TASK DESCRIPTION:
Return the lines between the one containing "The width and height of the screenshot is (876, 421)." and the one containing "pyautogui.click(x=997, y=511)", inclusive, repeating them exactly.

INFORMATION PROVIDED:

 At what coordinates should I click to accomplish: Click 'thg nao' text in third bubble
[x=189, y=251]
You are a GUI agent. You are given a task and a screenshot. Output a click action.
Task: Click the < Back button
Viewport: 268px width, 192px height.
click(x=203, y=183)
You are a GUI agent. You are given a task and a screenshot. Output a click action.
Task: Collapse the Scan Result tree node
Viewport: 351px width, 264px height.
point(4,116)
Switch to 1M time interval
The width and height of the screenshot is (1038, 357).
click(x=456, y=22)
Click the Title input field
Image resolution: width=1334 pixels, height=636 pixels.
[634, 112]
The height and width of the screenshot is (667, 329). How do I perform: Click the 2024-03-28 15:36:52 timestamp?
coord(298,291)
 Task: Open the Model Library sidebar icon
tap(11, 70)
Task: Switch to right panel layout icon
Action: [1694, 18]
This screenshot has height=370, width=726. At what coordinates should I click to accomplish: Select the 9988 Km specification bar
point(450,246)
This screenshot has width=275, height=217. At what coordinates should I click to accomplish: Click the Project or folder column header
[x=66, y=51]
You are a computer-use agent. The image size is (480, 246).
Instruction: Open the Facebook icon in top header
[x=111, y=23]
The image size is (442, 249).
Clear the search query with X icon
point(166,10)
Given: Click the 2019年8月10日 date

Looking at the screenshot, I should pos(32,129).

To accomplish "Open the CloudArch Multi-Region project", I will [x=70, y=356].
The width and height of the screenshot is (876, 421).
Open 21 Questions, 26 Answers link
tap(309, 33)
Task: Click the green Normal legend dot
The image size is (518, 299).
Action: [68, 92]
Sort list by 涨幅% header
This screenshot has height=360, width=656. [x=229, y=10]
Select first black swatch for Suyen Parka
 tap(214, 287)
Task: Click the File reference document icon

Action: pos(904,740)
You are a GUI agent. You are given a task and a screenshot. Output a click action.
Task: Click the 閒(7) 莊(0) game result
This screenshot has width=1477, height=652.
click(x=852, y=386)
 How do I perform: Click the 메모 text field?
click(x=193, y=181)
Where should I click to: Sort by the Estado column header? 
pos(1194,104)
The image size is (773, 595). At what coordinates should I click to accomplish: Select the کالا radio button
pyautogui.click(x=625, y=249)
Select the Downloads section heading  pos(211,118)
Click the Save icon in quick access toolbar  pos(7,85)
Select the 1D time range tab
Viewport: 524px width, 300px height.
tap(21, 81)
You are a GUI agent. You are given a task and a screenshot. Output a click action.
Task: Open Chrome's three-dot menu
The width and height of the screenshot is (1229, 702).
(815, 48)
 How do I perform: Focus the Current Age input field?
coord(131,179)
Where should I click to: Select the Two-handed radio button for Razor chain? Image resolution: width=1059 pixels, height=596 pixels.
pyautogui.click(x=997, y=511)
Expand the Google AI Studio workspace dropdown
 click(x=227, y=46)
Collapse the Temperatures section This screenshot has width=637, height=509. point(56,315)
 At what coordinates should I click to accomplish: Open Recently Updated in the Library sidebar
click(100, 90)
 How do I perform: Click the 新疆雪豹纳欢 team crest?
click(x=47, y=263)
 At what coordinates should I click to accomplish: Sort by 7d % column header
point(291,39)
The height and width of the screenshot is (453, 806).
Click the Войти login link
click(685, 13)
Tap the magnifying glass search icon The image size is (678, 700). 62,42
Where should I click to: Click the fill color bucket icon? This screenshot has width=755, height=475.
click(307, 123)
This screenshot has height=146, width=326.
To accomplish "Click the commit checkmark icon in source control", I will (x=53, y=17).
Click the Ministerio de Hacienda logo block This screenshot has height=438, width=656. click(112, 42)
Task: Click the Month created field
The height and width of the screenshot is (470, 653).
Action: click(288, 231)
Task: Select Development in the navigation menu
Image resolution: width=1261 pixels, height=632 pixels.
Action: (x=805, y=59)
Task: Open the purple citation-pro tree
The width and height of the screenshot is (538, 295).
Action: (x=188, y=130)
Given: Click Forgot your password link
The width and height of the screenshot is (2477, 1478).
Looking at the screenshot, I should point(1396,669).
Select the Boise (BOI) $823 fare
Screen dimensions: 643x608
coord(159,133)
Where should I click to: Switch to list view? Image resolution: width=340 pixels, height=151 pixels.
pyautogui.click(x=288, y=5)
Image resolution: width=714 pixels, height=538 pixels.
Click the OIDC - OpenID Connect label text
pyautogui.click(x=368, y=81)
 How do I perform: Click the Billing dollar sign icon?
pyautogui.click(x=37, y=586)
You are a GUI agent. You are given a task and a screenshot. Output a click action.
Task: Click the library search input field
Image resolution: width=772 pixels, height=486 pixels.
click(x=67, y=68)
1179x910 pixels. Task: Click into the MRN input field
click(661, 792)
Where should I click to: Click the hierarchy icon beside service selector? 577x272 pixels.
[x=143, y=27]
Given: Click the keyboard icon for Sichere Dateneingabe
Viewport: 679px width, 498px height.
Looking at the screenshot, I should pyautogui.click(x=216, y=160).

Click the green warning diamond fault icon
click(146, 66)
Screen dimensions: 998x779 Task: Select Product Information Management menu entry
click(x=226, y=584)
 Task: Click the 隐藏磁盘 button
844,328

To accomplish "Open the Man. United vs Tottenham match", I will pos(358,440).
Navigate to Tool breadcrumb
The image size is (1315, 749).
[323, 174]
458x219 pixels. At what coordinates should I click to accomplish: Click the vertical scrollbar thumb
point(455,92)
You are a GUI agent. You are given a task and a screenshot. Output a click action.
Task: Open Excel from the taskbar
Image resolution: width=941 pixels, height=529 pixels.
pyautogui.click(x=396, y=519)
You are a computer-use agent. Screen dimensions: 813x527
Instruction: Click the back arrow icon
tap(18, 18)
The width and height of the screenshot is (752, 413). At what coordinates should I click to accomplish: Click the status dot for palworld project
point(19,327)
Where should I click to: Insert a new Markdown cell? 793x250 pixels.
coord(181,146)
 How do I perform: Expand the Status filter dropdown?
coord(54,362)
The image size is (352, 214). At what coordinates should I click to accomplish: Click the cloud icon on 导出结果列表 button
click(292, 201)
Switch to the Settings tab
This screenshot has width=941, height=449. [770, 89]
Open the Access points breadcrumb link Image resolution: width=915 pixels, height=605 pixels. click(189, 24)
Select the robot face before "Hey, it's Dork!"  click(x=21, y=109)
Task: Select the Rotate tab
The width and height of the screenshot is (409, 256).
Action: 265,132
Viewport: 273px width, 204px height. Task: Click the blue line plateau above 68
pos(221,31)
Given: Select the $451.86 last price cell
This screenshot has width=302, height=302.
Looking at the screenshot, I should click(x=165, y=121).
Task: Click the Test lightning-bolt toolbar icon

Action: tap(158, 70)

SOLUTION:
The width and height of the screenshot is (876, 421).
Open 21 Questions, 26 Answers link
tap(309, 33)
Task: Click the green Normal legend dot
The image size is (518, 299).
Action: [68, 92]
Sort list by 涨幅% header
This screenshot has height=360, width=656. [x=229, y=10]
Select first black swatch for Suyen Parka
 tap(214, 287)
Task: Click the File reference document icon

Action: pos(904,740)
You are a GUI agent. You are given a task and a screenshot. Output a click action.
Task: Click the 閒(7) 莊(0) game result
This screenshot has width=1477, height=652.
click(x=852, y=386)
 How do I perform: Click the 메모 text field?
click(x=193, y=181)
Where should I click to: Sort by the Estado column header? 
pos(1194,104)
The image size is (773, 595). At what coordinates should I click to accomplish: Select the کالا radio button
pyautogui.click(x=625, y=249)
Select the Downloads section heading  pos(211,118)
Click the Save icon in quick access toolbar  pos(7,85)
Select the 1D time range tab
Viewport: 524px width, 300px height.
tap(21, 81)
You are a GUI agent. You are given a task and a screenshot. Output a click action.
Task: Open Chrome's three-dot menu
The width and height of the screenshot is (1229, 702).
(815, 48)
 How do I perform: Focus the Current Age input field?
coord(131,179)
Where should I click to: Select the Two-handed radio button for Razor chain? Image resolution: width=1059 pixels, height=596 pixels.
pyautogui.click(x=997, y=511)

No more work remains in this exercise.